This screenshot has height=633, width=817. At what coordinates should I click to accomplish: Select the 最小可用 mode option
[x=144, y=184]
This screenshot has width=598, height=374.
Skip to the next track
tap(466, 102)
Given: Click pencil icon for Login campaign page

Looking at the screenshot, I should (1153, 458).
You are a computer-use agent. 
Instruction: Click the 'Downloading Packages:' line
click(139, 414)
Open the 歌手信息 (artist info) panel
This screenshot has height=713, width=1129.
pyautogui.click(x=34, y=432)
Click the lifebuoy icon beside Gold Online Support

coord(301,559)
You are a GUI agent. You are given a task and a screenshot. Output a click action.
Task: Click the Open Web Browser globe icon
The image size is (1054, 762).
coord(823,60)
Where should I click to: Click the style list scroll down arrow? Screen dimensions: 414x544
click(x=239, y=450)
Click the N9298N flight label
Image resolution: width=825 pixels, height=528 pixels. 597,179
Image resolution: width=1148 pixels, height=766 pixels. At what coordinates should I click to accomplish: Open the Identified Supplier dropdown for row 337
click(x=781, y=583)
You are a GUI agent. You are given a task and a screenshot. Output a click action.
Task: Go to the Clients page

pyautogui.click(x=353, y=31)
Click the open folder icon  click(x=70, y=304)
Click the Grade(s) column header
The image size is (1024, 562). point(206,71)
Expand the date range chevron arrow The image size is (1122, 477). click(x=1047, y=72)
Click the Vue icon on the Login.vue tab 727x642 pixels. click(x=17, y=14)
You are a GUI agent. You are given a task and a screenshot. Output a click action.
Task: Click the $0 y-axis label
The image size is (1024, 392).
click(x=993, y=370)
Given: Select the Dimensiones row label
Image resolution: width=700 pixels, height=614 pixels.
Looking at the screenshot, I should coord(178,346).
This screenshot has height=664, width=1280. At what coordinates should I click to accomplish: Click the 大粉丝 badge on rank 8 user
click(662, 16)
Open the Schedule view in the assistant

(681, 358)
§ §
Repeat all of the material above exactly, with no line dropped.

REPLY —
This screenshot has height=633, width=817. At what coordinates should I click to accomplish: Select the 最小可用 mode option
[x=144, y=184]
This screenshot has width=598, height=374.
Skip to the next track
tap(466, 102)
Given: Click pencil icon for Login campaign page

Looking at the screenshot, I should (1153, 458).
You are a computer-use agent. 
Instruction: Click the 'Downloading Packages:' line
click(139, 414)
Open the 歌手信息 (artist info) panel
This screenshot has height=713, width=1129.
pyautogui.click(x=34, y=432)
Click the lifebuoy icon beside Gold Online Support

coord(301,559)
You are a GUI agent. You are given a task and a screenshot. Output a click action.
Task: Click the Open Web Browser globe icon
The image size is (1054, 762).
coord(823,60)
Where should I click to: Click the style list scroll down arrow? Screen dimensions: 414x544
click(x=239, y=450)
Click the N9298N flight label
Image resolution: width=825 pixels, height=528 pixels. 597,179
Image resolution: width=1148 pixels, height=766 pixels. At what coordinates should I click to accomplish: Open the Identified Supplier dropdown for row 337
click(x=781, y=583)
You are a GUI agent. You are given a task and a screenshot. Output a click action.
Task: Go to the Clients page

pyautogui.click(x=353, y=31)
Click the open folder icon  click(x=70, y=304)
Click the Grade(s) column header
The image size is (1024, 562). point(206,71)
Expand the date range chevron arrow The image size is (1122, 477). click(x=1047, y=72)
Click the Vue icon on the Login.vue tab 727x642 pixels. click(x=17, y=14)
You are a GUI agent. You are given a task and a screenshot. Output a click action.
Task: Click the $0 y-axis label
The image size is (1024, 392).
click(x=993, y=370)
Given: Select the Dimensiones row label
Image resolution: width=700 pixels, height=614 pixels.
Looking at the screenshot, I should coord(178,346).
This screenshot has height=664, width=1280. At what coordinates should I click to accomplish: Click the 大粉丝 badge on rank 8 user
click(662, 16)
Open the Schedule view in the assistant

(681, 358)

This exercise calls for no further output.